Normandy Rogers v. Illinois Department of Children and Family Services, an Agency of the State of Illinois.

908 F.2d 975

Unpublished Disposition
NOTICE: Seventh Circuit Rule 53(b)(2) states unpublished orders shall not be cited or used as precedent except to support a claim of res judicata, collateral estoppel or law of the case in any federal court within the circuit.
Normandy ROGERS, Plaintiff-Appellant,
v.
ILLINOIS DEPARTMENT OF CHILDREN AND FAMILY SERVICES, an
Agency of the State of Illinois. Defendant-Appellee.

No. 89-3467.

United States Court of Appeals, Seventh Circuit.

Submitted July 11, 1990.*
Decided July 25, 1990.

Before CUMMINGS, HARLINGTON WOOD, JR., Circuit Judges, and PELL, Senior Circuit Judge.

ORDER

1

Normandy Rogers accused the Illinois Department of Children and Family Services (DCFS) of discriminating against her on the basis of her sex in violation of Title VII of the Civil Rights Act. 42 U.S.C. Sec. 2000(e)-2(a)(1). Magistrate Rosemond conducted a bench trial in which he recommended entry of judgment in favor of DCFS, and the district court affirmed, over Rogers' objections. We also affirm.

I.

2

Rogers worked the 11:00 p.m. to 7:00 a.m. shift at a residential facility for male teenagers run by DCFS. She was hired in August 1980 and fired in January 1981.1 Rogers admitted dozing off for five to ten minutes on November 11, 1980. She conceded that she was aware that sleeping was prohibited and that violators would be subject to punishment up to termination, based on a DCFS memorandum issued on August 13, 1980. Rogers claims, however, that she was fired for sleeping on the job while the male employees who slept on her shift were not fired.2

3

After hearing testimony and reviewing documentary evidence (including depositions), Magistrate Rosemond determined that while most of the night shift accused each other of sleeping, Rogers alone was caught sleeping after the DCFS memorandum had been discussed with the shelter staff. He stated that "it appear[ed] that" another employee, Johnny King, was found sleeping the night before the memorandum was discussed, and that it was "unclear as to whether King was transferred [to the morning shift] because of the sleeping incident or for ... coverage needed on other shifts."

4

The magistrate further found that Oliver LaPorte, who made the decision to fire Rogers in December 1980, was not made aware of King's sleeping incident until January 18, 1981. Magistrate Rosemond determined that Rogers was discharged due to her sleeping, her status as a probationary employee, and her inability to work with other members of the shelter staff as a team.

------------

[STATED TASK A] Can you copy the passage of the court order starting with "Unpublished Disposition" and going on through "July 25, 1990."?
[STATED TASK B] Does the court order support each of these statements? Answer yes or no for each, and quote the words that decide it. (i) Rogers worked a shift that ran from 11:00 p.m. to 7:00 a.m. (ii) Oliver LaPorte knew about King's sleeping incident when he decided to fire Rogers. (iii) Rogers denied falling asleep on November 11, 1980.

[GIVEN DATA]
------------

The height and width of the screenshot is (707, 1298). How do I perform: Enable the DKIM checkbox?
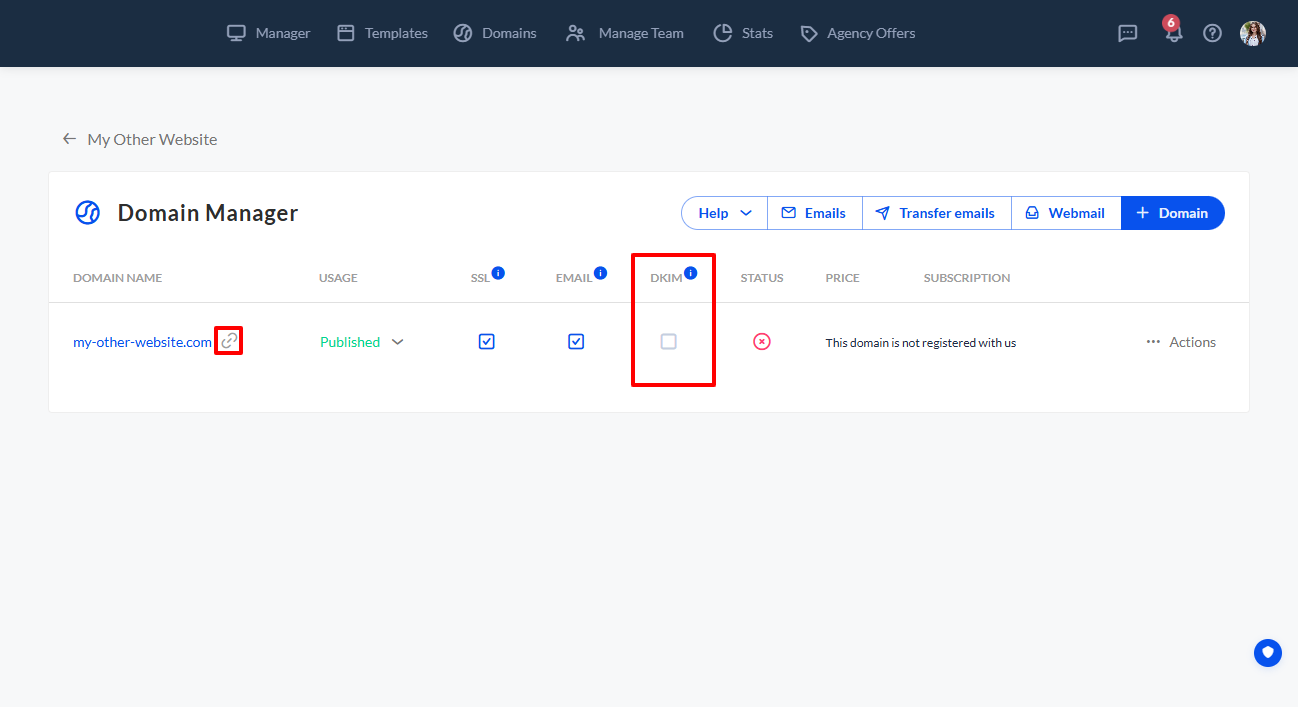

------------

[WORKED SOLUTION A]
Unpublished Disposition
NOTICE: Seventh Circuit Rule 53(b)(2) states unpublished orders shall not be cited or used as precedent except to support a claim of res judicata, collateral estoppel or law of the case in any federal court within the circuit.
Normandy ROGERS, Plaintiff-Appellant,
v.
ILLINOIS DEPARTMENT OF CHILDREN AND FAMILY SERVICES, an
Agency of the State of Illinois. Defendant-Appellee.

No. 89-3467.

United States Court of Appeals, Seventh Circuit.

Submitted July 11, 1990.*
Decided July 25, 1990.

[WORKED SOLUTION B]
(i) Yes: "Rogers worked the 11:00 p.m. to 7:00 a.m. shift at a residential facility for male teenagers run by DCFS."
(ii) No: "Oliver LaPorte, who made the decision to fire Rogers in December 1980, was not made aware of King's sleeping incident until January 18, 1981."
(iii) No: "Rogers admitted dozing off for five to ten minutes on November 11, 1980."